To examine the additional impact of participant demographics, we removed those who reported that they would “Prefer not to respond” in response to gender (n=120) or race (n=544). We then removed a cluster of participants whose age was listed as “99” (n=24). This was notably above the next maximum reported age of 79; therefore, these responses were deemed spurious. Given the proportions in the sample, race was coded as anyone selecting “white” alone and those who selected anything else, including other options among “white.” We pretested each demographic variable for differences in completer status to determine if there were additional sampling biases (see Table 6). Of these, women were marginally more likely to complete both time points of measurement (P=.09), and therefore we included the interaction of gender and completer status in the model to be conservative.

As shown in Table 6, we added the demographic variables to our previous model to evaluate their impact at baseline and their influence on change in stress over and above completer status and days of participating in live sessions or recorded sessions. Older participants had less stress at baseline (0.9% decrease in stress per year of age), with no clear difference in change in stress by age. Nonwhite participants had more stress at baseline (approximately 20.6% higher), but experienced greater reductions in stress from pre- to post-OPC (approximate 15.3% greater reduction) such that they had similar stress levels to those of the white participants post-OPC (who themselves experienced gains). The model statistics are summarized in Table 7.

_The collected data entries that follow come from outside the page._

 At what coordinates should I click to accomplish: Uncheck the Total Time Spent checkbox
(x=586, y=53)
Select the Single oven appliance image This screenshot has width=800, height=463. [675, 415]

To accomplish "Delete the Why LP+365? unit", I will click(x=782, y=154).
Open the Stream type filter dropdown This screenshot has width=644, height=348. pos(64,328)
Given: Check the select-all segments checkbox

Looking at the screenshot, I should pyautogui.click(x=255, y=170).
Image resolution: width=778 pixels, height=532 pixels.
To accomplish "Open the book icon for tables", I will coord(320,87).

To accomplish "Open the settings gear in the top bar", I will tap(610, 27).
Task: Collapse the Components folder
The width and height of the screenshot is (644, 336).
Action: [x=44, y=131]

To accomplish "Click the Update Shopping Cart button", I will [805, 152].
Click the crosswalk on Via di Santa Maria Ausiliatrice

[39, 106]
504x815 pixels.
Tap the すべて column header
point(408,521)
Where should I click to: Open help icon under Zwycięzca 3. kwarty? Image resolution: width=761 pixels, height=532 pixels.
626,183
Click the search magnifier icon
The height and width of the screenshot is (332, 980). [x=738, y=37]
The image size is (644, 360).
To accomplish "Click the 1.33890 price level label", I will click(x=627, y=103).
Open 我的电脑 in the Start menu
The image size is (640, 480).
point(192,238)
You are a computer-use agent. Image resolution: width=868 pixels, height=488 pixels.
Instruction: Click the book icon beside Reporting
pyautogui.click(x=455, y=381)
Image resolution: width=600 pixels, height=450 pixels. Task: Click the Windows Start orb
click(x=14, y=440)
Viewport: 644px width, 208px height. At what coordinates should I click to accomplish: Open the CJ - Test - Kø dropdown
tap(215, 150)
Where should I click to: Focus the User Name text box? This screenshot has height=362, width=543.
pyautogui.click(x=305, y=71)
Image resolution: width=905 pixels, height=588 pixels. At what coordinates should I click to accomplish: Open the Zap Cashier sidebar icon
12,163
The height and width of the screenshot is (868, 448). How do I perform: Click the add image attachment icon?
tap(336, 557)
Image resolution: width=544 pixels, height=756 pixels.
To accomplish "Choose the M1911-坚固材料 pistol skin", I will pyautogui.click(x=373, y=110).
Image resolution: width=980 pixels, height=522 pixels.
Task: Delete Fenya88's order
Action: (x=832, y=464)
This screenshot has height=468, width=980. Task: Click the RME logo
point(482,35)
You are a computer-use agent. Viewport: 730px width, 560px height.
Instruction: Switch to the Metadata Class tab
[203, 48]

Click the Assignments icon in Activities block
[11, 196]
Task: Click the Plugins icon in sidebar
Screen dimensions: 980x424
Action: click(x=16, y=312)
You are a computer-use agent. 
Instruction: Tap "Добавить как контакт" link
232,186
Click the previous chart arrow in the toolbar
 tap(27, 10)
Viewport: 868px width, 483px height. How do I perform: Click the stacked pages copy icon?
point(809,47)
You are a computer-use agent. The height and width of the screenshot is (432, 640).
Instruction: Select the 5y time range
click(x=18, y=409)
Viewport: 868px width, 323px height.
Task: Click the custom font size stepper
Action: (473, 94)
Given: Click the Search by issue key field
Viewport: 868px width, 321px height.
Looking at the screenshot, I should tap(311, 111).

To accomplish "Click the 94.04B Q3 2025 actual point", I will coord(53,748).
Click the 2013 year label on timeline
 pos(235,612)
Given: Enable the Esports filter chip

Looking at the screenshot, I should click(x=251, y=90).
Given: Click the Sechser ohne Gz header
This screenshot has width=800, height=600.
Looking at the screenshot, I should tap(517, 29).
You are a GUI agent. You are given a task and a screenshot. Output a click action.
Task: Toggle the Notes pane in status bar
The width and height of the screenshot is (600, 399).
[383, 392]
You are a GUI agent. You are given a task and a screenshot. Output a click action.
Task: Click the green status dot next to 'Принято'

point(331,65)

Table 6. Demographic predictors of change in stress.
PredictorsEstimates, B (SE)95% CIP value (df=6893)
Intercept1.91 (0.13)1.66 to 2.17<.001
Time [post]–0.33 (0.11)–0.56 to –0.11.003
Completer status–0.02 (0.05)–0.12 to 0.07.60
Gender [male]0.18 (0.12)–0.05 to 0.42.12
Log of recorded days–0.05 (0.02)–0.08 to –0.02.002
Log of live teaching days0.00 (0.02)–0.03 to 0.04.86
Age–0.01 (0.00)–0.01 to 0.00<.001
Race: Nonwhite0.19 (0.06)0.07 to 0.30.001
Completer×Gender [male]–0.25 (0.12)–0.48 to –0.02.03
Time×Log of recorded days0.00 (0.02)–0.03 to 0.03.99
Time×Log of live teaching days–0.06 (0.02)–0.09 to –0.02.006
Time×Gender [male]–0.01 (0.05)–0.11 to 0.10.87
Time×Age0.00 (0.00)0.00 to 0.01.06
Time×Nonwhite–0.14 (0.05)–0.24 to –0.04.006
Table 7. Random effects of the model including demographic factors to predict changes in stress levels.
Model statisticValue



Intracorrelation coefficient0.48



Marginal R2/conditional R20.050/0.509

Principal Findings

This study is the first to explore the relative contribution of live and recorded online mindfulness training to the reduction of stress. In this study of participants in the eMindful OPC, completers demonstrated a reduction in stress across their 30 days of participation with a medium effect size per Cohen d (95% CI 0.54-0.63). This is consistent with multiple meta-analyses of RCTs examining the impact of online mindfulness programs on perceived stress [3,29]. Perhaps more importantly, this is the first paper to report that participants’ use of live teaching clearly drives the effects on stress reduction.

First, participating at all in eMindful OPC services is beneficial from a stress reduction perspective. Moreover, those who used live teaching and supplemented with recordings demonstrated the greatest effects, with an average improvement of 1.23 points on the PSS-4. Similarly, participating in only live teaching during the OPC conferred a smaller, but significant, reduction in stress. Although using only recorded programs or “on demand” content for practice did not reduce stress, the use of recordings did serve an important function. On average, participants used recordings only a handful of times across the month, suggesting that this minor usage is sufficient to supplement a regular daily mindfulness practice. Notably, running this same model using pure attendance numbers rather than days of practice did not show effects, indicating that changes in stress are more related to regular daily practice than the number of practices completed.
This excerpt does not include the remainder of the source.